Сашка подтянул лодчонку к борту глиссера и перелез в свое неуклюжее корыто. Володька оседлал мешок с сетью и, вытянув концевые шнуры снасти, передал их шурьяку. Сашка привязал стропы сети к корме шаткой посудины. И легкими толчками весел стал отводить лодчонку к берегу. Володька, чуть подрабатывая мотором, удерживал катер на месте. Сеть легко уходила в воду. Через десять минут серая цепочка хорошо заметных на черной воде поплавков протянулась от глиссера к берегу Акдарьи. Самыми малыми оборотами двигателя Володька пошел вниз по течению. Линия поплавков заколебалась и начала выгибаться в дугу.

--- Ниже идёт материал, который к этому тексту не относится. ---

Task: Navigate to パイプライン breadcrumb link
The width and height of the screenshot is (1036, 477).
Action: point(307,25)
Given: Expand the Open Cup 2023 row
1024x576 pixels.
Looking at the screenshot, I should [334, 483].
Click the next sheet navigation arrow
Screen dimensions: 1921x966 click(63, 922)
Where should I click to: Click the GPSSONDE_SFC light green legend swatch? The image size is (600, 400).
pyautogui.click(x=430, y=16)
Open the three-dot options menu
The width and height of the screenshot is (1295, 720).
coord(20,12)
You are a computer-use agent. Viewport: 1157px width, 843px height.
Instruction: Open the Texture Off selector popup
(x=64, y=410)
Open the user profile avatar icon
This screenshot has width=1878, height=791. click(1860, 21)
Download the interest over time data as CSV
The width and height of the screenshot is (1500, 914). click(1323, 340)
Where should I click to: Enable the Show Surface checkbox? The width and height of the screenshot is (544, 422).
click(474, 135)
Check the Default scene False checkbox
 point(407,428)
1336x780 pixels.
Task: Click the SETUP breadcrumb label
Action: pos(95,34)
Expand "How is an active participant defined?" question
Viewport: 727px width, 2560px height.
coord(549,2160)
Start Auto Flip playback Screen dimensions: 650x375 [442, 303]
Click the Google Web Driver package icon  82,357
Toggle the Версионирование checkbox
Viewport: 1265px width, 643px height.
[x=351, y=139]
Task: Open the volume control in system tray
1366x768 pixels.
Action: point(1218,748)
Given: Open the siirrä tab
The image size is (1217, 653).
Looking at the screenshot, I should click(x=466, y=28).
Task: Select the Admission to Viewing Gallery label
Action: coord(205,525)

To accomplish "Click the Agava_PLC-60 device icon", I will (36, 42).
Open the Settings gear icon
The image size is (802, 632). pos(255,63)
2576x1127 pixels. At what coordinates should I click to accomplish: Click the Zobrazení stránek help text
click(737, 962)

Сашка там, у берега, вовсю орудовал веслами. Ему важно было не отставать от катера. Две связанные между собой лодки пошли вниз по течению. Вот стометровая, сверкающая паутина капрона, грузил и поплавков полностью выползла из мешка. Володька шустро перехватил концевые стропы и накрутил их на железный крюк. Сеть ушла в воду вся.

Володька тихо присвистнул. Сашка отозвался ответным сигналом. Отсюда, с середины реки, были хорошо слышны его утробные выдохи. Вода у берега чуть шевелилась, и, чтоб угнаться за Сагиным, идущим по стремнине, шурьяку приходилось ворочать веслами в полный мах.

Володька почти приглушил мотор. Он опустил руку за борт и перехватил пальцами уходящий в воду напружиненный шнур. Капрон туго вибрировал и чуть слышно пел в его руке. Время от времени до Володьки доходили передаваемые шнуром далекие, глухие удары.